Source data

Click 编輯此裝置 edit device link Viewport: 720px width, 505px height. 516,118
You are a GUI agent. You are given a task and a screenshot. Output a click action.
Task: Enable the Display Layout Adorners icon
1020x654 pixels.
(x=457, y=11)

(Required work) Repeat all of the records, letter for letter.

(Expected answer)
Click 编輯此裝置 edit device link Viewport: 720px width, 505px height. 516,118
You are a GUI agent. You are given a task and a screenshot. Output a click action.
Task: Enable the Display Layout Adorners icon
1020x654 pixels.
(x=457, y=11)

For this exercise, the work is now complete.